BOE Says Stress Test Shows Banks Can Withstand Disorderly Brexit

  • Barclays and RBS fall short, but don’t have to raise capital
  • BOE raises countercyclical capital buffer rate to 1%

The City of London.

Photographer: Jason Alden/Bloomberg

The Bank of England said the U.K.’s biggest lenders emerged from its latest stress test with the strength to keep lending even during a “disorderly” Brexit.

Five of the seven banks passed the health check, while two -- Barclays Plc and Royal Bank of Scotland Group Plc -- fell below their systemic reference point, a higher threshold that reflects their global significance. Yet actions taken by the banks since end-2016 mean neither needs to bolster their capital, the BOE said on Tuesday.

While the test didn’t factor in economic shocks specifically related to the withdrawal from the European Union, it pitted banks against a 4.7 percent plunge in U.K. output, the pound crashing 27 percent versus the dollar, house prices devaluing by a third and 40 billion pounds of misconduct charges.

“The stress-test scenario therefore encompasses a wide range of U.K. macroeconomic risks that could be associated with Brexit,” the BOE said. As a result, it “judges the U.K. banking system could continue to support the real economy through a disorderly Brexit.”

Misconduct Costs

A messy divorce -- with no trade deal or transition agreement -- coupled with a “severe global recession and stressed misconduct costs” could push banks beyond the limits of the stress test, forcing them to draw down capital buffers substantially more. In this case, firms would be more likely to reduce lending, the BOE said.

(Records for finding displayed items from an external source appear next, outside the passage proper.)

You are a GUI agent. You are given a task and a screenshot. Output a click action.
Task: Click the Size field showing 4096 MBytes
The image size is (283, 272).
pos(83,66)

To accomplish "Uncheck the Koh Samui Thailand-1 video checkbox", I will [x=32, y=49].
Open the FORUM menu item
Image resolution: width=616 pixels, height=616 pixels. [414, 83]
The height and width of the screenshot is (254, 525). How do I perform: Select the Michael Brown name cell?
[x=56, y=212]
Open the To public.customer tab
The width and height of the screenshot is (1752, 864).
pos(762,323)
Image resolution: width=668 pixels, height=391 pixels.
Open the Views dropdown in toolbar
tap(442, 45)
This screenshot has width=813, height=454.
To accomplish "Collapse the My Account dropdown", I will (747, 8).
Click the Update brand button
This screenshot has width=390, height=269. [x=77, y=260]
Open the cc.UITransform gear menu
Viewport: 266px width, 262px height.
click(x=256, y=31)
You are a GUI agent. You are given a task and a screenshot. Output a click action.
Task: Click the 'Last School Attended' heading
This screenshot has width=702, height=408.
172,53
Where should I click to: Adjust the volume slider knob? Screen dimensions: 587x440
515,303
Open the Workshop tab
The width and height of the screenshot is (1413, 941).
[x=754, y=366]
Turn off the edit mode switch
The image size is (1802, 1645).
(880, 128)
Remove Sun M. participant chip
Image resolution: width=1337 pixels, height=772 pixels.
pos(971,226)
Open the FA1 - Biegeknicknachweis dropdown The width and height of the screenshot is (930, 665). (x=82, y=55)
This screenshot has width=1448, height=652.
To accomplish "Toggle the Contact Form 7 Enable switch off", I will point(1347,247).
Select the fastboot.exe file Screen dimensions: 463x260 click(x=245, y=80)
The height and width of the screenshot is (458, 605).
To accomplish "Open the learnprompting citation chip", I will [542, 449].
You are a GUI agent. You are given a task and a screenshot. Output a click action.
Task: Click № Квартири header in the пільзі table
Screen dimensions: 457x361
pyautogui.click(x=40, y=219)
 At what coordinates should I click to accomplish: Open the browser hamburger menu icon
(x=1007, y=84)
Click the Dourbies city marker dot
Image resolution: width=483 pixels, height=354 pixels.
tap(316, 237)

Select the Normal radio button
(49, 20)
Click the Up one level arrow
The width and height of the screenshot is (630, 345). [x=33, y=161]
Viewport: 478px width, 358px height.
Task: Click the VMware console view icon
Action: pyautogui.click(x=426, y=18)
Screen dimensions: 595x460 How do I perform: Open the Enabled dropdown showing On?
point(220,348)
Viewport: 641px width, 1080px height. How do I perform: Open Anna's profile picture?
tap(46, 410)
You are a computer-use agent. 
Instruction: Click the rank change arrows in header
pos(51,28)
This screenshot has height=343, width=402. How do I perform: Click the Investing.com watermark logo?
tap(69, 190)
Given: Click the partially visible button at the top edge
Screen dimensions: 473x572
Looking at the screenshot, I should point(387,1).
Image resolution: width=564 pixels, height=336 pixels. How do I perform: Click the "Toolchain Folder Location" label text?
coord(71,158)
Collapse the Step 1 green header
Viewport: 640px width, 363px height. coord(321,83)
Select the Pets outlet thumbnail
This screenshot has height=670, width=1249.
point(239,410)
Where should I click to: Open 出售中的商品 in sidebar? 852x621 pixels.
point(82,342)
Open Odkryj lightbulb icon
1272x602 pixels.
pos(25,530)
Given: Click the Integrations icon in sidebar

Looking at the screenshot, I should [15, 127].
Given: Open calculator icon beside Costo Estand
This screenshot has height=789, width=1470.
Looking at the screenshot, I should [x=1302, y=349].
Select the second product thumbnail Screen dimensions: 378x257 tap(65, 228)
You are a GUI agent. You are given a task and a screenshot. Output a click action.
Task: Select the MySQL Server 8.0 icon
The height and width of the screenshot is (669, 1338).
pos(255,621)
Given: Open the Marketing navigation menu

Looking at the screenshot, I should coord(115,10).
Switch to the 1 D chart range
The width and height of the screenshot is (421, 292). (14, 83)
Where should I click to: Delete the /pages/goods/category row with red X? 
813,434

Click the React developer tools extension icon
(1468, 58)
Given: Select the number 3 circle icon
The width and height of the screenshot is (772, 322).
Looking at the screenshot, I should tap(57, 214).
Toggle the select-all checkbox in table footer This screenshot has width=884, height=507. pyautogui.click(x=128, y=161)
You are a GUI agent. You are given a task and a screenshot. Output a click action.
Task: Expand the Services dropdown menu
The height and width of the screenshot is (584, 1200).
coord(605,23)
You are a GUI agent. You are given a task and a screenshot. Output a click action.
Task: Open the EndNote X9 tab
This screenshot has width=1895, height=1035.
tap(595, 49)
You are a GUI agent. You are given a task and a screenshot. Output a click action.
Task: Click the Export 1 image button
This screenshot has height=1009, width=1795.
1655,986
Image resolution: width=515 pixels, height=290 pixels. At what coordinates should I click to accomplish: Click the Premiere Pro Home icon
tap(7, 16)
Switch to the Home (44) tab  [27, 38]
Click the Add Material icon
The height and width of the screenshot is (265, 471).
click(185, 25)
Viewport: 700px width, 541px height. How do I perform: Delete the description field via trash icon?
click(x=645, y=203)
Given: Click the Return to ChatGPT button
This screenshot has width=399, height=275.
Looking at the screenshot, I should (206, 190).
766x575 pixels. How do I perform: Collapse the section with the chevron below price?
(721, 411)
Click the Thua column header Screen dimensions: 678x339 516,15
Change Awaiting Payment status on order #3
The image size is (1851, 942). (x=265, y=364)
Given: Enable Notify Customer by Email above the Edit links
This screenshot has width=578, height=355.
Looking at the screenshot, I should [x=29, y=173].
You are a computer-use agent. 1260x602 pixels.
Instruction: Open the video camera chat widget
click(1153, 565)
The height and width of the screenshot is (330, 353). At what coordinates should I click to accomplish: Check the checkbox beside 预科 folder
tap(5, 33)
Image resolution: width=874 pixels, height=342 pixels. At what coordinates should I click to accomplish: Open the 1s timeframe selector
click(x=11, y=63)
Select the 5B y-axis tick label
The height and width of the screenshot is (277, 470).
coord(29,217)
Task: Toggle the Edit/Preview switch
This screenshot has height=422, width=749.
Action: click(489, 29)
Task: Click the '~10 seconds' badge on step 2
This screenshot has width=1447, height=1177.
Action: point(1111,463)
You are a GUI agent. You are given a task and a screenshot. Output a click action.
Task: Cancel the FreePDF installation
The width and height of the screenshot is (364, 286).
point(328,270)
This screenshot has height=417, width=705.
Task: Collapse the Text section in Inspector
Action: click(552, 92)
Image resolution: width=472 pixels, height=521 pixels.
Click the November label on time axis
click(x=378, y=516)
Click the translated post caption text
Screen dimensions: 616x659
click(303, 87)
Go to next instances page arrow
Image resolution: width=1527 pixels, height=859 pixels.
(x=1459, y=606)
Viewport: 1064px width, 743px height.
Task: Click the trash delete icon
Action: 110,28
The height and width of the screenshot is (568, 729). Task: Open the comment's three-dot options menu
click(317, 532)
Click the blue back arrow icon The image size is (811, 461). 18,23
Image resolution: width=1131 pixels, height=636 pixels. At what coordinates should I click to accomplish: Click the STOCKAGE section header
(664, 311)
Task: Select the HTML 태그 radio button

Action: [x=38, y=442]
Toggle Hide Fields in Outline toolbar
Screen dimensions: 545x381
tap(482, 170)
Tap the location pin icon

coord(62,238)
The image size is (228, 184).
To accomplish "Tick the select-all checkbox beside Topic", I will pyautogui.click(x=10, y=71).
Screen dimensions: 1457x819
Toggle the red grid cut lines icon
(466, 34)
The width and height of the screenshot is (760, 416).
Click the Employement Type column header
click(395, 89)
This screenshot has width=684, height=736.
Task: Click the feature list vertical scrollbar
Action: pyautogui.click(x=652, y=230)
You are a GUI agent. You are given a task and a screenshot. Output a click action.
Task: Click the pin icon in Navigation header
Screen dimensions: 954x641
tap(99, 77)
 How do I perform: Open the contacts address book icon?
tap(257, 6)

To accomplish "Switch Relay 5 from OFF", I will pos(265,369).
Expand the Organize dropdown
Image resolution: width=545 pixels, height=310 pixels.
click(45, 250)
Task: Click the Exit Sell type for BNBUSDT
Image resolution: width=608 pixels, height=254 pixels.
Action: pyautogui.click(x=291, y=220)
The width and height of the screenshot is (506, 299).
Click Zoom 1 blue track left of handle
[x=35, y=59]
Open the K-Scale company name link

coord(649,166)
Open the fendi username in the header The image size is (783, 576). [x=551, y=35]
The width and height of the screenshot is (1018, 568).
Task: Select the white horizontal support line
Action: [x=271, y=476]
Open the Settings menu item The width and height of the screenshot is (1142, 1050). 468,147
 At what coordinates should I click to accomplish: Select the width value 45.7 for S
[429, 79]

The BOE also followed through on its plan to increase the countercyclical capital buffer to 1 percent. In June, the regulator said this buffer level would increase required system- wide capital by 11.4 billion pounds “given current risk- weighted assets.”

The increase becomes binding in a year. It won’t force banks to strengthen capital, but it will require them “to incorporate some of the capital they currently have in excess of their regulatory requirements into their regulatory capital buffers.”

The central bank’s Financial Policy Committee will consider the adequacy of the buffer rate during the first half of 2018 and could raise the level again.

Dividend Payments

HSBC Holdings Plc, Lloyds Banking Group Plc, Nationwide Building Society, Santander U.K. Plc and Standard Chartered Plc all passed the health check, which was based on end-2016 data.
The seven lenders incur losses of about 50 billion pounds in the stress scenario, a level that “would have wiped out” their common equity capital a decade ago. All banks stop paying dividends, bonuses and additional Tier 1 debt coupons under the scenario.

Barclays fell below its systemic reference points for common equity Tier 1 capital and Tier 1 leverage ratio, the BOE said. It wasn’t required to submit a new capital plan thanks to steps taken since December, including issuing 2.5 billion pounds of AT1 debt and selling down its majority shareholding in Barclays Africa Group Ltd.

RBS missed its CET1 ratio systemic reference point, but like Barclays wasn’t required to submit a new capital plan.

Before the test results were announced, Goldman Sachs Group Inc. analysts led by Martin Leitgeb said the focus would be on Barclays, Lloyds and Standard Chartered because they are all trying to increase or restart dividend payments.